Once an important commercial and military location, nothing remains today of the village or its port.[1]

History

Establishment to 1860

Bruinsburg is named for Peter Bryan Bruin. The Bruins built their main residence and also their barn atop Indian mounds near the confluence of Bayou Pierre and the Mississippi River. Bruin's settlement was "most northern settlement of the district at that time." Bruin's daughter claimed that she and her father had arrived in Mississippi in 1784.[2] In 1794 Bruin signed contracts arranging for a sawmill to be constructed at Bayou Pierre by four hired slaves: "Stephen, Ben, Ben (mulatto), and Peter."[3] There had previously been a gristmill at the location. On May 7, 1796, at one in the afternoon, a British traveler named Francis Bailey stopped at the settlement, writing in his journal that Bayou Pierre was "a little stream which rises up in the district of the Natchez, and upon the head waters of which, there are some settlements, which form part of that district; there were also two or three plantations at its mouth. Here we went ashore in our canoe, and got some eggs and milk, which were acceptable to us who had been so long deprived of every luxury of this kind. The land here was very nearly overflowed, being very few inches above the level of the river. The inhabitants told me they never remembered the river so high."[4]

Bruinsburg was one of the endpoints of the ancient trail that was surveyed by the U.S. government as the "highway from Nashville in the State of Tennessee to the Grindstone ford of the Bayou Pierre in the Mississippi Territory," now known as the Natchez Trace. [5] The community was also had a Mississippi River boat landing, and future U.S. President Andrew Jackson set up a trading post there during the 1790s. Bruinsburg was where Jackson worked as a slave trader, selling to planters of both the Natchez District and forwarding some people on to New Orleans when the time and price were right.[6] A old resident of Rodney, Mississippi, wrote that in those early days, Jackson "often in company with Bruin, Price, Crane, Freeland, Harmon and others, would engage in running races, wrestling and all those manly exercises common to new countries."[7] According to a history published in the Port Gibson Reveille newspaper, "A tiny village grew up [at Bruinsburg] containing several stores, a tavern, &c., and the place became a lively trading point for the interior country."[8]

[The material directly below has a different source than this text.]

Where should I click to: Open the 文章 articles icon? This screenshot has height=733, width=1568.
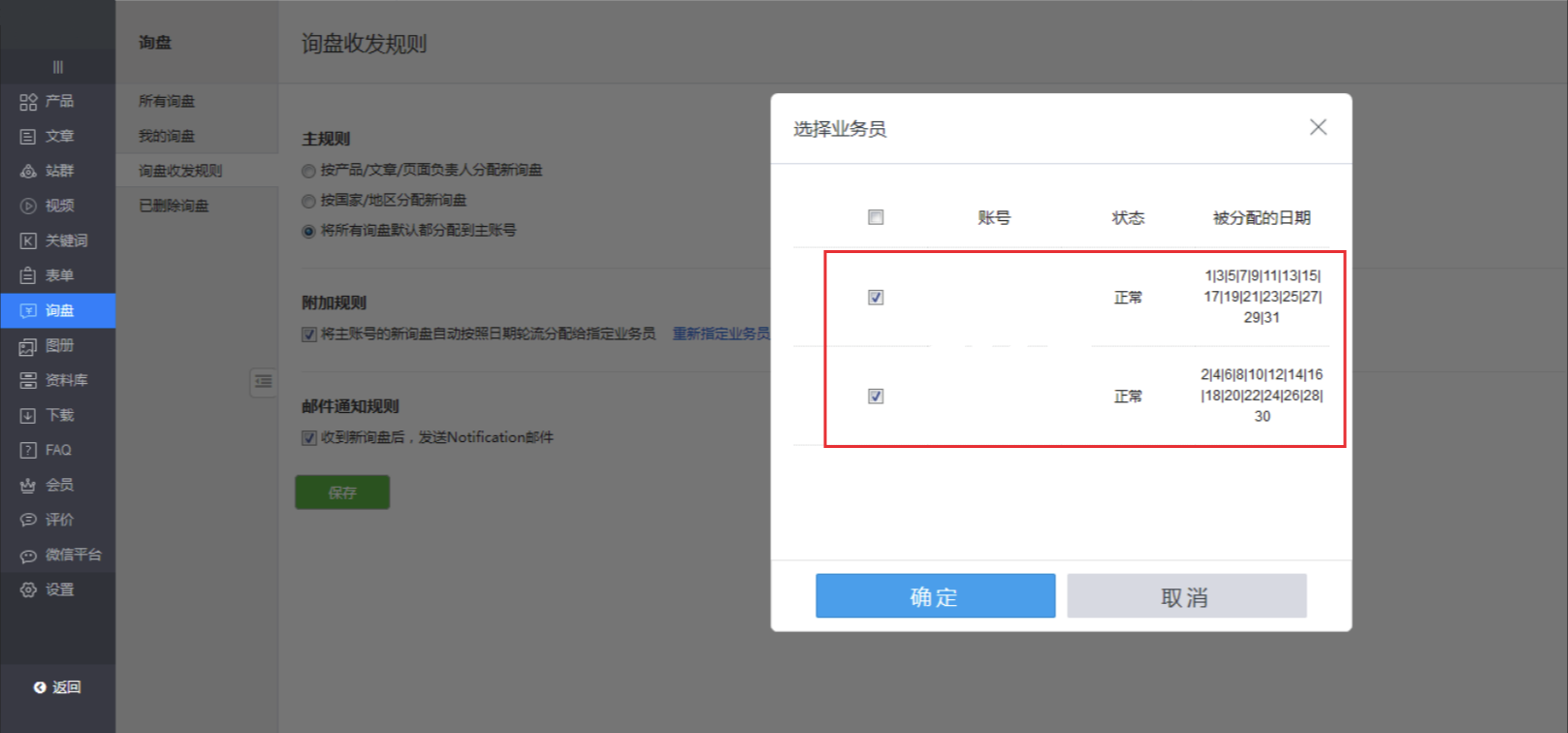[x=28, y=137]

After the southern lands near the Mississippi River became American possessions, Bruinsburg was reportedly the first place in the newly organized Territory to hoist the American flag. Bruin was appointed a territorial judge by President John Adams.[9] In January 1807, former Vice-President Aaron Burr, who at the time was wanted on a charge of treason, visited Bruin while fleeing federal agents. As retold by J. F. H. Claiborne, "Early in January, of the coldest winter ever known here, Colonel Burr, with nine boats, arrived at the mouth of Bayou Pierre, and tied up on the western or Louisiana shore. He crossed over to the residence of Judge Bruin, (whom he had known in the revolutionary war) and there learned, for the first time, that the Territorial authorities would oppose his descent, though his landing on the Louisiana side would seem to indicate that he apprehended some opposition. He immediately wrote to Governor Mead, disavowing hostile intentions towards the Territory or the country; that he was en route to the Ouachitta to colonize his lands, and that any attempt to obstruct him would be illegal and might provoke civil war."[10] A witness at Burr's trial stated that Judge Bruin's place was a mile and a quarter below Bayou Pierre and had a cotton gin.[11]

A traveler of 1808 reported that Bruin had recently sold "Bruinsbury...together with a claim to about three thousand acres of the surrounding land to Messrs. Evans and Overaker of Natchez, reserving to himself his house, offices and garden. It is a mile below the mouth of bayau Pierre, the banks of which being low and swampy, and always annually overflowed in the spring, he projected the intended town of Bruinsbury, where there was a tolerably high bank and a good landing which has only been productive of a cotton gin, a tavern, and an overseer's house for Mr. Evans' plantation, exclusive of the judge's own dwelling house, and it will probably never now become a town notwithstanding many town lots were purchased, as Mr. Evans means to plant all the unappropriated lots, preferring the produce in cotton to the produce in houses."[12] [13]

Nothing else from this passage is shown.